The Foundation’s remarks highlight urgent matters concerning:
- Affordable housing;
- Medicaid redetermination;
- Conscience clause;
- Step Up to Quality (SUTQ);
- Municipal taxes; and
- Broadband access.
Mt. Sinai, partners, oppose H.B. 248
The Mt. Sinai Health Care Foundation and its partners in the Greater Cleveland COVID-19 Rapid Response Fund (RRF) submitted to Ohio State Senator their firm opposition to H.B. 284. If passed, the legislation would expose more Ohioans to COVID-19 and would substantially increase the risk for other disease outbreaks. H.B. 248 has the potential to harm the health and safety of communities statewide and disrupt our economy.
Mt. Sinai, partners, submit recommendations to Governor DeWine on the American Rescue Plan
Last week, the Mt. Sinai Health Care Foundation and its partners in the Greater Cleveland COVID-19 Rapid Response Fund (RRF) submitted to Ohio Governor Mike DeWine recommendations for how the administration could deploy American Rescue Plan Act funds to improve conditions across Ohio.
With support from the Center for Community Solutions, the RRF convened more than 100 interested parties, including local government, philanthropy, non-profit, and community-based organizations to identify areas of greatest need and provide recommendations for allowable uses consistent with Federal guidance.
Priority areas included:
- Childhood Well-Being
- Food Security
- Housing Stability
- Public Health
- Workforce Development
Mt.
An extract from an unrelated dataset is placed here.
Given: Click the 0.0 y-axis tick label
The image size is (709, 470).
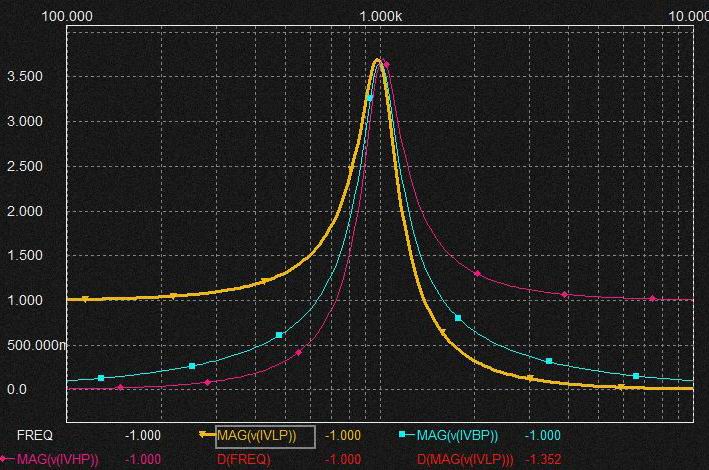Looking at the screenshot, I should point(15,389).
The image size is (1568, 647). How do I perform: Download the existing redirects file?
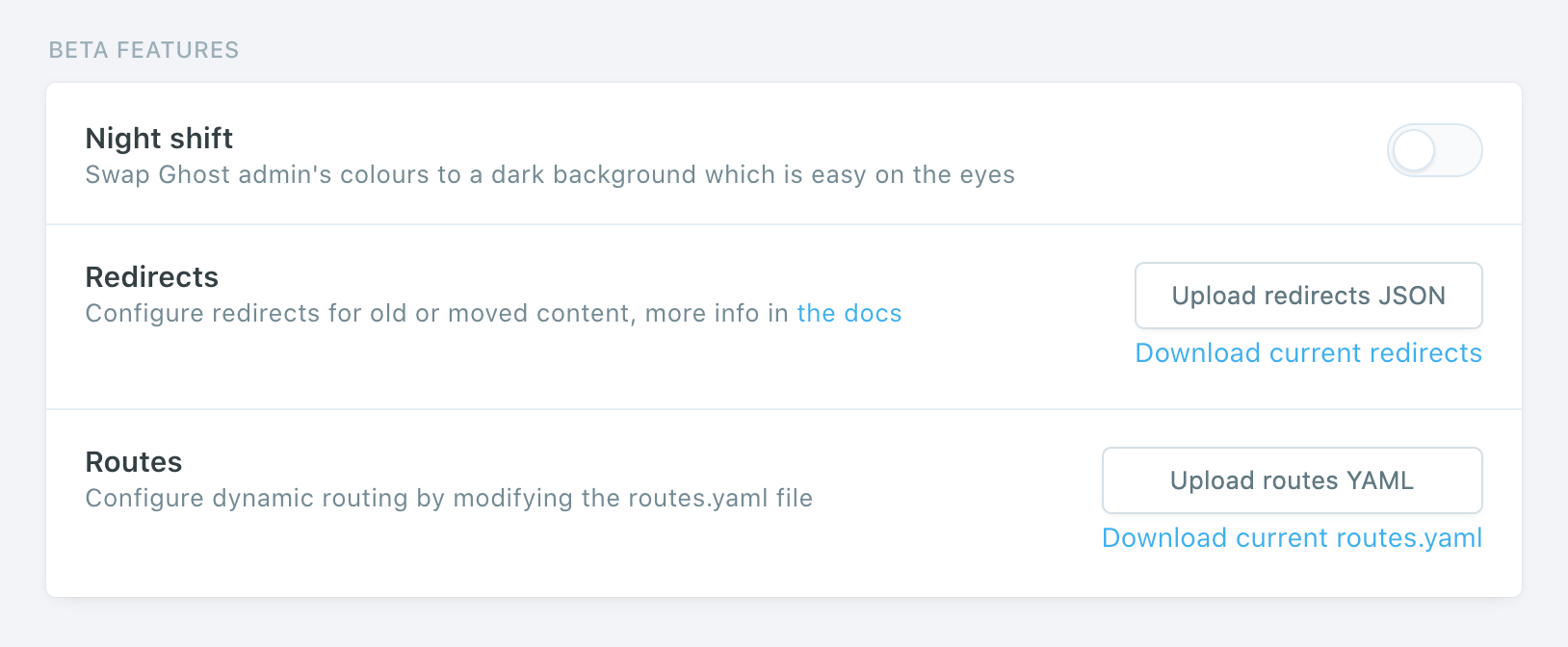coord(1308,353)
Sinai, partners, work to prototype school-based COVID testing
Mt. Sinai Foundation staff, operating on behalf of the Greater Cleveland COVID-19 Rapid Response Fund, are collaborating with Cleveland Metropolitan School District (CMSD), MetroHealth System, and Greater Cleveland Congregations to create a school-based COVID-19 testing program. School-based testing will allow CMSD students, families, faculty, and staff to be diagnosed with coronavirus infection, so that they can seek treatment and prevention ongoing transmission. Together with other prevention strategies, school-based testing has proven to reduce outbreaks. Partners have formed a School Testing Task Force to design and deploy a testing prototype, to be scaled across the District in the coming months.